Wednesday, April 29, 2009

It's that time again

Link dump!

First off, Marc Ambinder brings us this graphic from Pew on party ID:


I think this is great news. The two-party system is moribund and the lesser its hold on the voting population, the better.

Next: Kevin Drum meditates on torture. An excerpt:

The whole point of civilization is as much moral advancement as it is physical and technological advancement. But that moral progress comes slowly and very, very tenuously. In the United States alone, it took centuries to decide that slavery was evil, that children shouldn't be allowed to work 12-hour days on power looms, and that police shouldn't be allowed to beat confessions out of suspects.

On other things there's no consensus yet. Like it or not, we still make war, and so does the rest of the world. But at least until recently, there was a consensus that torture is wrong. Full stop. It was the practice of tyrants and barbarians. But like all moral progress, the consensus on torture is tenuous, and the only way to hold on to it — the only way to expand it — is by insisting absolutely and without exception that we not allow ourselves to backslide. Human nature being what it is — savage, vengeful, and tribal — the temptations are just too great. Small exceptions will inevitably grow into big ones, big ones into routine ones, and the progress of centuries is undone in an eyeblink.
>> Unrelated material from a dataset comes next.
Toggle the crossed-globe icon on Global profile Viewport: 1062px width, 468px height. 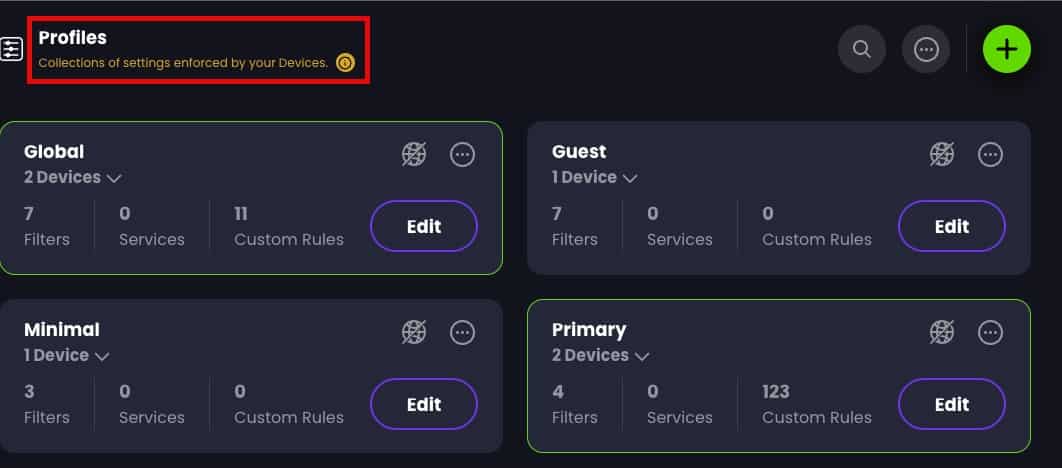[x=414, y=154]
Whether the point of civilization really is as much moral advancement as physical (what does that mean, concretely?) and technological advancement is, if you ask me, up for debate. But the liberal political project (and I mean liberal not in the American political sense but in the philosophical sense that includes both Rousseau and Burke) certainly argues that it is. Without that presumption the entire structure of liberalism is undone. The American democratic structure is deeply predicated on that framework, and so while I think from a realistic, anthropological, and even historical viewpoint Drum's assertion may be questionable, I think it's useful in terms of this discussion.

Finally: I've been a bit curious about John Huntsman, Governor of Utah, since he revealed that he supports civil unions--who wouldn't be? Utah is about as solidly red as a state can get, and that redness is very cultural. He himself is a Mormon. Finally, as it's starting to seem that he'll run for President, I got myself over to his Wikipedia page and I must say the man holds my interest. I think he falls under that category of politicians whom I like and respect and want to see do well--but not so well that I'd vote for them. I have the feeling that I'm diametrically opposed to Huntsman on most fiscal and economic policy, but I respect the independent thinking (or, potentially, political brilliance) that his social heterodoxy would seem to represent.

It's midterms week here, and I've had two tests, two papers, a B.A. thesis proposal, and the nervewracking act of asking an important professor to be my thesis advisor to handle--and it's only Wednesday night!--so that's all I got. Time now for my brain to be allowed to shut off.